I carry my orphaned niece in my bosom and a bulging rucksack on my sore back. My home is all there, fifteen kilo or less. Although my legs can barely bear all this weight, I continue to put one foot in front of the other ― that's all I can manage.

A bank of dark clouds rising from the horizon, blackening the mood of all living things. We can’t hear it, but I'm sure the artillery won't stop firing. Nobody talks, we've banished all our thoughts. As I was crossing the border into safety, I saw a blackbird sitting on a tree watching me. She asked wordlessly: “Why are you, O why are you abandoning your own country?” I could find no answer ― I just burst into tears.

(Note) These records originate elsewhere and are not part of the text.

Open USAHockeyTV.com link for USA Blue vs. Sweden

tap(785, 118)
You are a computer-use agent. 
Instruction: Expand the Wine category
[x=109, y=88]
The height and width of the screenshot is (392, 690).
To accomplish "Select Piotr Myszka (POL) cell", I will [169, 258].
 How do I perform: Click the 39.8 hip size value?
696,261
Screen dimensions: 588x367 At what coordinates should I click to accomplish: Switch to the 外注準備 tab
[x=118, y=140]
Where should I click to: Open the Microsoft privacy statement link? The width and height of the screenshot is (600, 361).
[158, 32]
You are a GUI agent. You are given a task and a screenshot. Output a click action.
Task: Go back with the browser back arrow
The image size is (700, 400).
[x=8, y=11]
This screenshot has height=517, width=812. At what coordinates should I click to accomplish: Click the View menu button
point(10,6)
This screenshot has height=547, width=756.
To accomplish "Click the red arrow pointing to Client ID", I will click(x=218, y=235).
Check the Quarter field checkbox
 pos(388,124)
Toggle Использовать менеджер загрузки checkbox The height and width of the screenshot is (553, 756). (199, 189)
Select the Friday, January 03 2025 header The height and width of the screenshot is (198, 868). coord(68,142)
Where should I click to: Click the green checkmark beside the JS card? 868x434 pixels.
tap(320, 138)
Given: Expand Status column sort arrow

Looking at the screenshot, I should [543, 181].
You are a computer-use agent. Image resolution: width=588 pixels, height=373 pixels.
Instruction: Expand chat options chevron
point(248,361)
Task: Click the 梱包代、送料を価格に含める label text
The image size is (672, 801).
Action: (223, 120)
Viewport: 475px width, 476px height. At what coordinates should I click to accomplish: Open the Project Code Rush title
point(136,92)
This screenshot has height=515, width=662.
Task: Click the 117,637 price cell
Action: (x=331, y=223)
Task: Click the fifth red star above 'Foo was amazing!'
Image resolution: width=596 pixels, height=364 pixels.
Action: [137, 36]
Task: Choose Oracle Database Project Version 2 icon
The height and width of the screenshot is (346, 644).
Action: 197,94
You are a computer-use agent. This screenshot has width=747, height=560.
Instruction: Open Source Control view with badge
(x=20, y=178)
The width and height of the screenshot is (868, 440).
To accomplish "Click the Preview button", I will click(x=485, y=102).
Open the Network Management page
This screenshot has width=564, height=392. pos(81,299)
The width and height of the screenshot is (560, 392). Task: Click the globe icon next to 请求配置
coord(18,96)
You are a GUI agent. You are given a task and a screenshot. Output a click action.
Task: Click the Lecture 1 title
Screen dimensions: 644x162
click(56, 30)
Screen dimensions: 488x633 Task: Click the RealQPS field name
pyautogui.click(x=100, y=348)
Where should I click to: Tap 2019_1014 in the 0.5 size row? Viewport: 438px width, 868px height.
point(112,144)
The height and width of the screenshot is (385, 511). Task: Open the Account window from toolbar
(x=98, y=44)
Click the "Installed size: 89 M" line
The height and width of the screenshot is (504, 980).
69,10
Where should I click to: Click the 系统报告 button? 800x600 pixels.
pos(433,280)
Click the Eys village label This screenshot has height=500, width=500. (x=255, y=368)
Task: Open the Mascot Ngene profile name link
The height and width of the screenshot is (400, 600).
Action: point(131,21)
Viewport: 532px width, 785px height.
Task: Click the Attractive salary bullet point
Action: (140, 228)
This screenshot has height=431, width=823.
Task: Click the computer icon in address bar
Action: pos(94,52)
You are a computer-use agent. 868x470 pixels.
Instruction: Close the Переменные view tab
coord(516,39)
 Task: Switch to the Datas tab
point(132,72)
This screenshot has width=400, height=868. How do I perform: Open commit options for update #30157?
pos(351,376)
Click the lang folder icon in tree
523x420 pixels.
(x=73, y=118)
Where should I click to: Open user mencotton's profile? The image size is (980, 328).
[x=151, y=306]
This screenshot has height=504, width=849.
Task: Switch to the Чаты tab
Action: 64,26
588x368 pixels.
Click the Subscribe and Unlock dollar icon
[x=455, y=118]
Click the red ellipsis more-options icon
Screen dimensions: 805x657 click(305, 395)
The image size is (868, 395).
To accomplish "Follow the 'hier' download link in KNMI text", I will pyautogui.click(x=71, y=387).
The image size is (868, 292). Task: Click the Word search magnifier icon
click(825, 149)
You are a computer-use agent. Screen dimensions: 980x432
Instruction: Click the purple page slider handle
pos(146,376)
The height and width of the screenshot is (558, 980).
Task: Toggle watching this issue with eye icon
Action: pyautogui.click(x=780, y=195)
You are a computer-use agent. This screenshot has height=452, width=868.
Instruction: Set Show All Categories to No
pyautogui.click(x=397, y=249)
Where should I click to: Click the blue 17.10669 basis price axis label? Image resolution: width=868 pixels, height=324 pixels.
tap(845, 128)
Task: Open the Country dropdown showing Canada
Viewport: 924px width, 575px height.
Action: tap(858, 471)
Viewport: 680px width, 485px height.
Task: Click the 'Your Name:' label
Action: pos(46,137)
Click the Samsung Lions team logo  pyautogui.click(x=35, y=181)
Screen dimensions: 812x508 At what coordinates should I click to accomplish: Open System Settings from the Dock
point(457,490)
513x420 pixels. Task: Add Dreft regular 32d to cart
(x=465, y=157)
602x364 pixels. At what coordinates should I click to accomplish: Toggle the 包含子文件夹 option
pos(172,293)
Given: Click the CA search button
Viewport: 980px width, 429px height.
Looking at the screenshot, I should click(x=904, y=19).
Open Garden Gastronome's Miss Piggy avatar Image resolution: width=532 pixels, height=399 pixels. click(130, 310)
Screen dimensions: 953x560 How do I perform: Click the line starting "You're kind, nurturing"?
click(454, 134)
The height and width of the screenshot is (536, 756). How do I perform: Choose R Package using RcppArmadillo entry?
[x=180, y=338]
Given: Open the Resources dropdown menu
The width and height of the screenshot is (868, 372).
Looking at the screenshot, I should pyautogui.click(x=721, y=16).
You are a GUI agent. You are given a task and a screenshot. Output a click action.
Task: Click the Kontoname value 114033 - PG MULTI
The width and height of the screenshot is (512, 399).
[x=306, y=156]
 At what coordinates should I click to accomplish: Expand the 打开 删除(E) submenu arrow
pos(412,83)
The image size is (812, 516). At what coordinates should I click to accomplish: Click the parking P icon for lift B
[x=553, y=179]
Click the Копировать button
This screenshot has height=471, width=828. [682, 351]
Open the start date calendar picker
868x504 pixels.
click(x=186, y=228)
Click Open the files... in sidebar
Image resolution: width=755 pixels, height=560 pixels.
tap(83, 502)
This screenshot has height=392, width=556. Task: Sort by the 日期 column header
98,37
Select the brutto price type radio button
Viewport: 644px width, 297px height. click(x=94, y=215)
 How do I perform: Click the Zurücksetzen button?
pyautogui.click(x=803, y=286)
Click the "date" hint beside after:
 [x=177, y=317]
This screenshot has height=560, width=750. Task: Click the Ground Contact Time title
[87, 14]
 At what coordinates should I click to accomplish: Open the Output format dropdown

It's a picture in my mind, a promise generously given to me ― a quiet corner in a Berlin green space with a welcoming sign saying, YOU’VE ARRIVED! A fifteen hundred kilometer trek from where the bombs are falling, where I once lived. “You’ll make a new home, you’ll find peace!” they say. The baby's been crying the whole way: tears will now be her life, her shape ― if she lives. If I live.

The blackbird is following us, like a surveillance drone, or perhaps our guardian angel? But all the angels have lost their wings, and my niece’s teddy bear has got a bullet hole right in its middle. And yet she hugs her bear close to her chest, and as I struggle to go from one step to the next, they're both listening to my fretful heartbeat.

"We’ll give you your own soil!" they’ve promised. I know I need that to help my niece strike roots and grow. She’ll forget her dad’s face and her mum’s voice, but I’m confident that ‘geschafft’ won’t be the only thing, nor the first word, she’ll learn to say.